Programme Budgeting – Testing The Approach in Scotland

This paper describes the pilot application of Programme Budgeting and Marginal Analysis (PBMA) in Scotland. Within the Health Care Quality Strategy for NHSScotland one of the three quality ambitions is concerned with providing a more efficient and effective health service. This paper supports this ambition by discussing how outcome measures could be used, along with cost data disaggregated in this way, to inform discussions around the value for money associated with different programmes.


1. Background

1. The Government has set a target to match European Union population growth over the period 2007-2017, supported by increased Healthy Life Expectancy. Levels of healthy life expectancy for women and men have been gradually increasing since 1980.

2. In order to increase healthy life expectancy further, a significant delivery challenge for SG and local authorities is how to promote the necessary resource shifts upstream to prevention and addressing of underlying causes. This can be achieved by:

  • Stopping doing things that don't work
  • Allocating resources locally to reflect levels of need more accurately
  • Getting the balance right between universal and targeted services
  • Moving resources to prevention rather than cure.

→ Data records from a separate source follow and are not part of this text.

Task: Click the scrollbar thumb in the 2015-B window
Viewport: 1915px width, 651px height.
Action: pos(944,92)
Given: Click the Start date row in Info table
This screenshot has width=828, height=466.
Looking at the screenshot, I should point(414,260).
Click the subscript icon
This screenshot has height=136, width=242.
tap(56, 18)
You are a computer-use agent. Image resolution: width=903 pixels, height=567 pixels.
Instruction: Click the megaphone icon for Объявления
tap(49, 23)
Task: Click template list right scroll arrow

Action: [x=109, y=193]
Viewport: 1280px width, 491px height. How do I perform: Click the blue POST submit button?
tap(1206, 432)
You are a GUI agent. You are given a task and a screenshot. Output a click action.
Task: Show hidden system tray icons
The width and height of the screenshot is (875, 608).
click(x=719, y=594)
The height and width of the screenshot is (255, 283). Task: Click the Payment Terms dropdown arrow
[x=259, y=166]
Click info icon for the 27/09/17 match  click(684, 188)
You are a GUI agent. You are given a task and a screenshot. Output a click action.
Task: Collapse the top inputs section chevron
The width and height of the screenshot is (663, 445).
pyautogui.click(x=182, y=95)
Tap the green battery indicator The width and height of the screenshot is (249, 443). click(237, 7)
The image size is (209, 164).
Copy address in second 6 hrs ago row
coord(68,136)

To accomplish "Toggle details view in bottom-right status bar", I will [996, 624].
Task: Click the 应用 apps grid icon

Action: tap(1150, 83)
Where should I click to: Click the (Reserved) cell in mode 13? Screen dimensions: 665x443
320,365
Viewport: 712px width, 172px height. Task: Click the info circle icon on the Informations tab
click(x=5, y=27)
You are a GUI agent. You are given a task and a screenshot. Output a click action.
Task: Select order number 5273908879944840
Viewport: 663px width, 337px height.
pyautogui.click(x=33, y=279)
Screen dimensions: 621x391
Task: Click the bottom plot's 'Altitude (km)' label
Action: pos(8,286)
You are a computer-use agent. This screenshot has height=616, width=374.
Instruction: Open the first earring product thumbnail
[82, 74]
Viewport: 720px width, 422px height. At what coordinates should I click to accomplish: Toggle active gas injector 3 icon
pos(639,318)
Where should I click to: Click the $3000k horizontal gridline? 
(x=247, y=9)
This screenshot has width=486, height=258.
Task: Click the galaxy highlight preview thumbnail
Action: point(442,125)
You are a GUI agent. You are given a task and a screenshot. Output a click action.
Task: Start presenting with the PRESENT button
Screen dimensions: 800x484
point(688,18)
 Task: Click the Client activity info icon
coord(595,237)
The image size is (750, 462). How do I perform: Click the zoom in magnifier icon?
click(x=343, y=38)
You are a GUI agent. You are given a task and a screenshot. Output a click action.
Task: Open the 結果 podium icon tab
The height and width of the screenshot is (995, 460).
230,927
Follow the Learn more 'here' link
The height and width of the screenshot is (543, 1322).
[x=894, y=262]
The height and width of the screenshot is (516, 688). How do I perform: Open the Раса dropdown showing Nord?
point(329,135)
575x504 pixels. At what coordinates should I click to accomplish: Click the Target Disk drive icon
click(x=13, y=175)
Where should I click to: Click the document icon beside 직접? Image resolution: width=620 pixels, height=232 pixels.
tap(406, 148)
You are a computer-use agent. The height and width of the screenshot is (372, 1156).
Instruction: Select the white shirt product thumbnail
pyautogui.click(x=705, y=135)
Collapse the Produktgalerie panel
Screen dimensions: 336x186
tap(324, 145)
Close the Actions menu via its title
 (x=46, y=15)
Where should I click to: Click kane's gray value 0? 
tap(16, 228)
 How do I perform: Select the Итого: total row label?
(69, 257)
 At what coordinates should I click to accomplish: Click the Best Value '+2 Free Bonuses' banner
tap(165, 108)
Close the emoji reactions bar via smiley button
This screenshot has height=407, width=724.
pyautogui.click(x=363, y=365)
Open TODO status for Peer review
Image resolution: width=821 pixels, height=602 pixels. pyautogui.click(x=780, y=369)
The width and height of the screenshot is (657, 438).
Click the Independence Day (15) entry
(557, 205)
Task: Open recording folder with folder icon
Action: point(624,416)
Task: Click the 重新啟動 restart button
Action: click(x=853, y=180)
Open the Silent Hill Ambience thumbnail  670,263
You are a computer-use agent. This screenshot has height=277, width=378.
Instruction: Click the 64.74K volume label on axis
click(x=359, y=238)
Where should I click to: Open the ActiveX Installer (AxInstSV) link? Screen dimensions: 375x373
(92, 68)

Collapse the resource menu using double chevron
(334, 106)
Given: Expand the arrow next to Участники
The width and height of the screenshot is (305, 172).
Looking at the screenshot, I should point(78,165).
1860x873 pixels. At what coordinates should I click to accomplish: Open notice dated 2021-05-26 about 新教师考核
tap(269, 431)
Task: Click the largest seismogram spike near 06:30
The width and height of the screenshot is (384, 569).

3. Programme Budgeting and Marginal Analysis (PBMA) offers an analytical framework for assessing the costs and benefits of alternative courses of action, which could assist with identification of the effects of resource shifts and areas for disinvestment among programmes. Programme Budgeting (PB) involves the presentation of estimates of expenditure in 'programmes' across an entire budget. For example within the health budget the programme may reflect different diseases, different levels of care (primary, secondary and tertiary) or different location of care. Marginal Analysis (MA) uses economic evaluation techniques to evaluate incremental changes in costs and consequences when resources in programmes are deployed in different ways. Marginal Analysis focuses solely on the extra costs and benefits of changes in expenditure of resources. It analyses the effects of changing the balance of expenditure. Overall efficiency will increase when the marginal gain in benefit in the expanding programmes exceeds the marginal loss of benefit in the contracting programmes. As a result, Marginal Analysis identifies where additional resources should be targeted, where reductions should be made if expenditure must be cut, and how resources can be reallocated to achieve an overall gain in benefit with no overall change in expenditure.

4. PBMA has been used in a number of countries and settings, including in NHS Boards in Scotland, for more than 30 years[2]. Recent experience from England suggests that this approach may have been helpful for the Department of Health and PCTs to make better informed decisions about where their limited budgets are being spent[3] (Appendix B).

5. Ongoing work on Shifting the Balance of Care in Scotland aims to develop and implement a transparent Integrated Resource Framework for health and social care at Locality/CHP level. This will enable partners to be clearer about the cost and quality implications of local professional decision making about care and will provide an evidence base for reducing variation in practice and outcomes for patients / service users. It will also provide Boards and their partners with the information required to strategically plan and review services more effectively, and to enable realignment of resources to support shifts in clinical/care activity within and across health and social care systems.

6. There is a high level of interest in information being provided in a different format than that currently provided by the NHSScotland cost book. MSPs, and other interested parties, frequently request information on the cost attributable to particular diseases or groups of diseases. In June 2010 the Public Audit Committee, in an oral evidence session on the performance of NHSScotland, explored the link between specific activity and costs with Dr Woods, the then NHSScotland Chief Executive. The CMO also referred to PBMA as a way of shifting resources in his oral evidence to the Finance Committee's "Preventative Spending Inquiry" in October 2010.[4]